As the mother of a son with these challenges, I feel like a huge weight is being lifted off of me. We knew that we had to try the school option. It's a wonderful feeling to know that I'm going to have help! I'm so excited about being able to be just my children's Mom now and not their teacher too. I haven't experienced that in a long time and it's so exciting to me. I don't know how long it will last. We have committed to the full school year and we will reassess after that. I just wanted to express my joy at this new phase in our life.

At first, I felt like a failure when we decided to enroll our children. I had a peace, but I still felt like I had failed. God has helped me to see that I have not failed.

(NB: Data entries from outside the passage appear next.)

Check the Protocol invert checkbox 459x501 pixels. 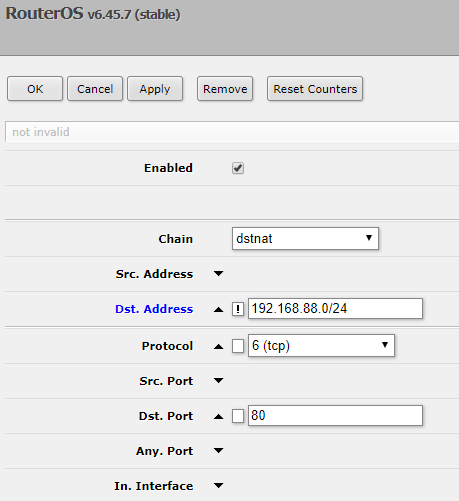tap(238, 346)
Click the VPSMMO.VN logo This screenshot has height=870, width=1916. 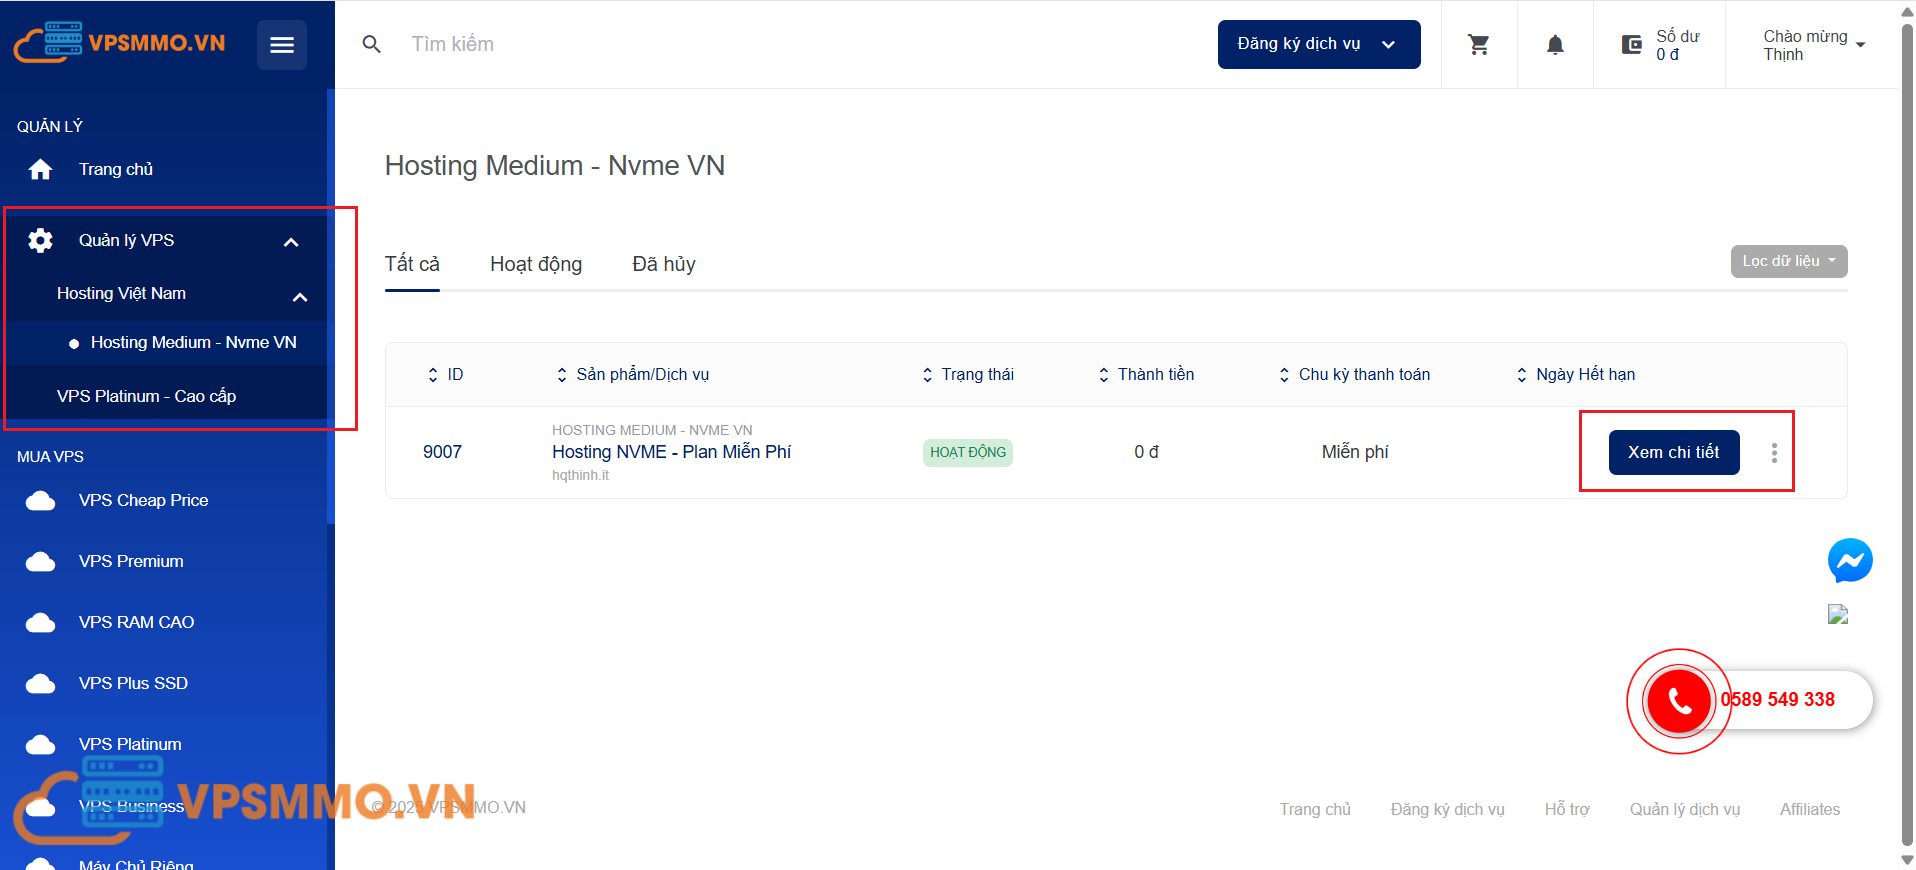[x=120, y=43]
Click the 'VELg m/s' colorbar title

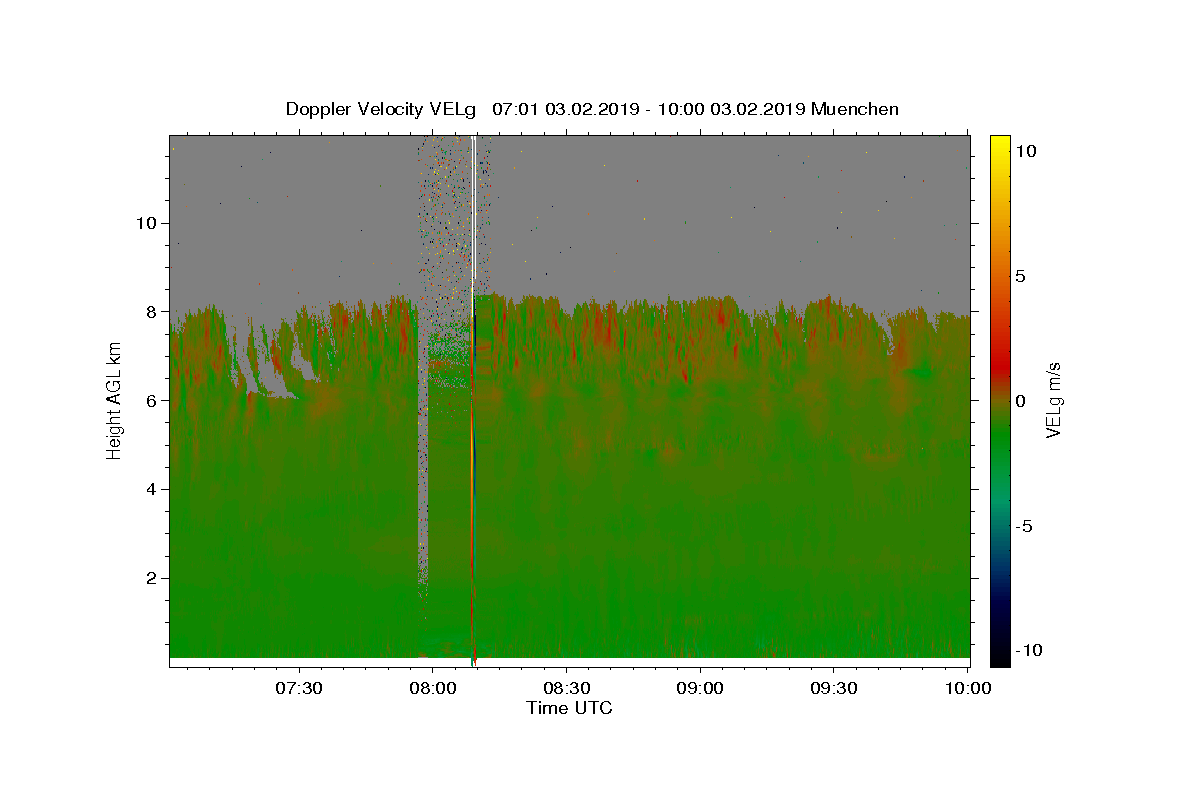tap(1054, 401)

I have been successful and He has changed the course that we are to trod. I am still a very strong advocate of homeschooling. However, that doesn't mean that everyone should homeschool. Every family dynamic is different. I see that as parents we can place guilt on other parents with our opinions. Homeschoolers may make non-homeschoolers feel guilty that they don't homeschool. Also, non-homeschoolers can make homeschoolers feel guilty about homeschooling. It's actually a vicious circle. Let's respect one another's decisions. It's amazing to me how many people will give their unsolicited opinions in life. I know I have been very guilty of this. I am learning to keep my thoughts and opinions to myself unless I'm asked about them. Just because I may not agree with a decision that someone makes, it doesn't mean their decision is wrong. I love the saying... "Opinions are like belly buttons. Everyone has one!"

So, let's band together as parents no matter what your schooling set up is. I need you to survive. Each of us have been enabled with our own experiences and challenges so that we may lend our love and support to others. I know I will be looking for some support from some of you as we take this new journey. The journey of me becoming "just a Mom!" I'm going to be busy making those after school snacks and loving every moment of it!

Sunday, September 5, 2010

Big Changes Are Coming!

What a busy summer we have had! It's hard to believe that it is almost coming to a close and another school year is upon us. We are going to be experiencing a huge change in our family this year.

We have always reassessed our children's educational arrangement each summer. We would discuss the pros and cons and pray about whether we were to keep homeschooling or not. Prior to this year, the answer had always been "Yes". This year, it was different. As you know, our son has some challenges that we face as a family. It was a rough summer for us. After much prayer, we decided to enroll our children in school this year. It was a very hard decision for us to make. For the first time in their lives, I am giving up the control of my children's education. I know I can be part of it, but I will not be the one directing it. That's scary to me!

I was very emotional after our decision. I felt peace, but I also felt other emotions. I am so very thankful to say that the Lord has helped me to come to a place of pure peace and excitement! I'm seeing that so many positives may come out of this new journey we are about to take. I am still a huge advocate of homeschooling. However, I was never one that held the belief that homeschooling is the only right option. The education of our children is such a personal decision to be made within each home by the mother and father. No one else knows our children like we do. God has entrusted them to us to raise them to the very best of our ability.

I am asking each one of you that read this if you would take a few moments to pray for our family as we enter this new phase of our life. Our circumstances have changed, but I'm so thankful that my Creator NEVER changes. I have full confidence that He will continue to lead us and direct us as we look to Him.